● What needs to be done
Return exactly the lines of the entries that start at the line containing "Image resolution: width=755" and continue to the last line. Omit the pictures.
—————
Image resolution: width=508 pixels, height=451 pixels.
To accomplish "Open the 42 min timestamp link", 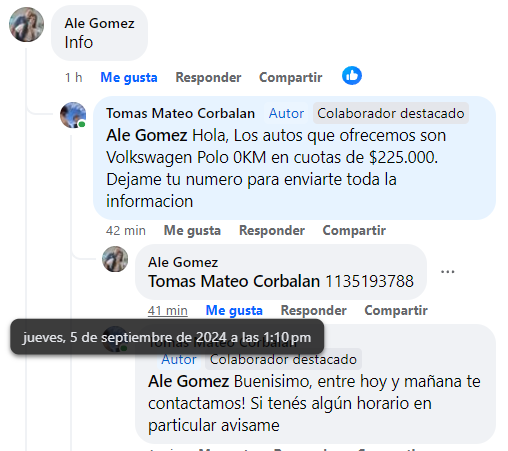I will [126, 230].
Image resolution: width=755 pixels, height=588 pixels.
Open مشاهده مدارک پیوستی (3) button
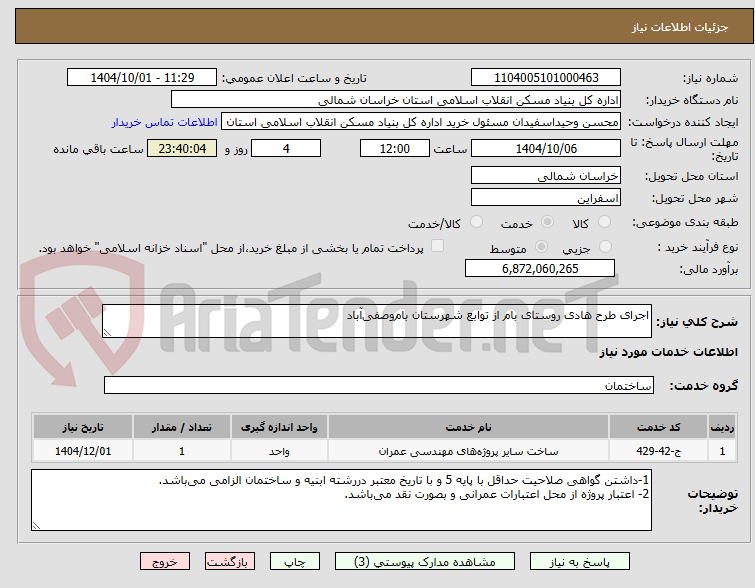point(425,562)
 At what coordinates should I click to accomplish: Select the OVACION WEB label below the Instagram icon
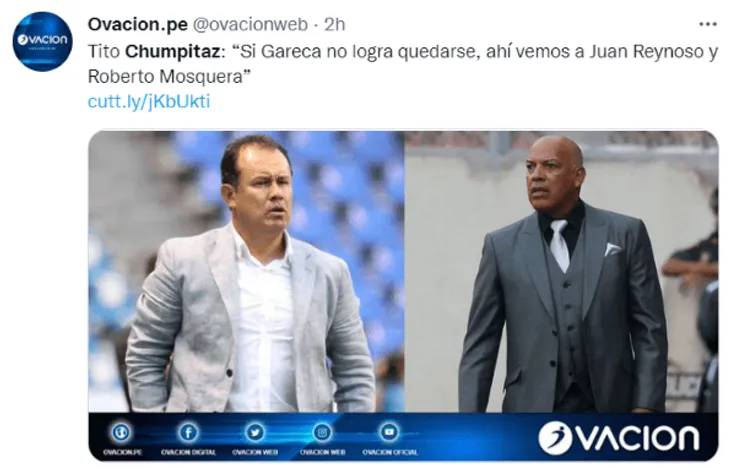pos(322,453)
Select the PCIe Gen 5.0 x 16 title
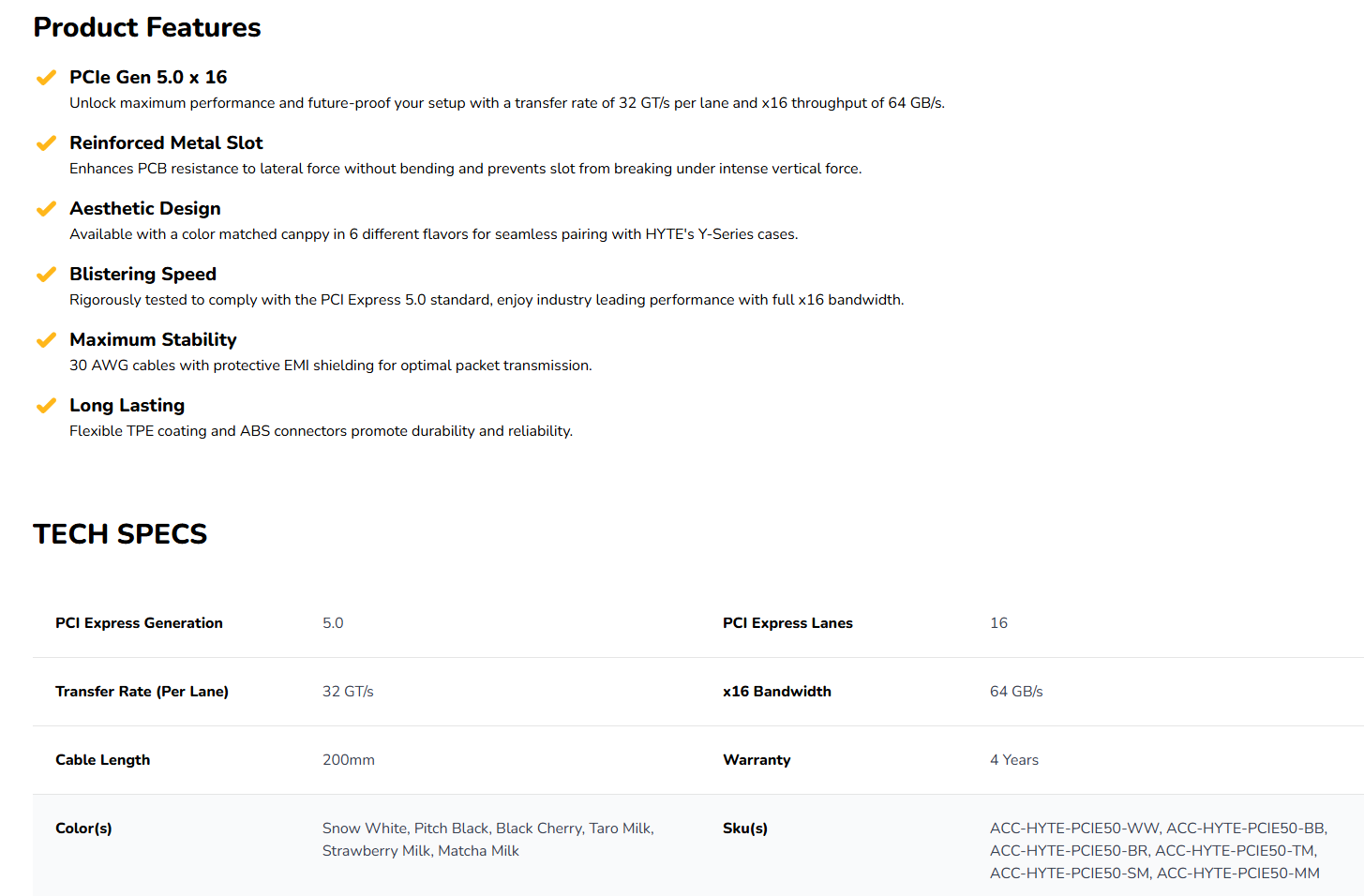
—————
● Answer
Image resolution: width=755 pixels, height=588 pixels.
Open مشاهده مدارک پیوستی (3) button
point(425,562)
 At what coordinates should I click to accomplish: Select the OVACION WEB label below the Instagram icon
pos(322,453)
Select the PCIe Gen 5.0 x 16 title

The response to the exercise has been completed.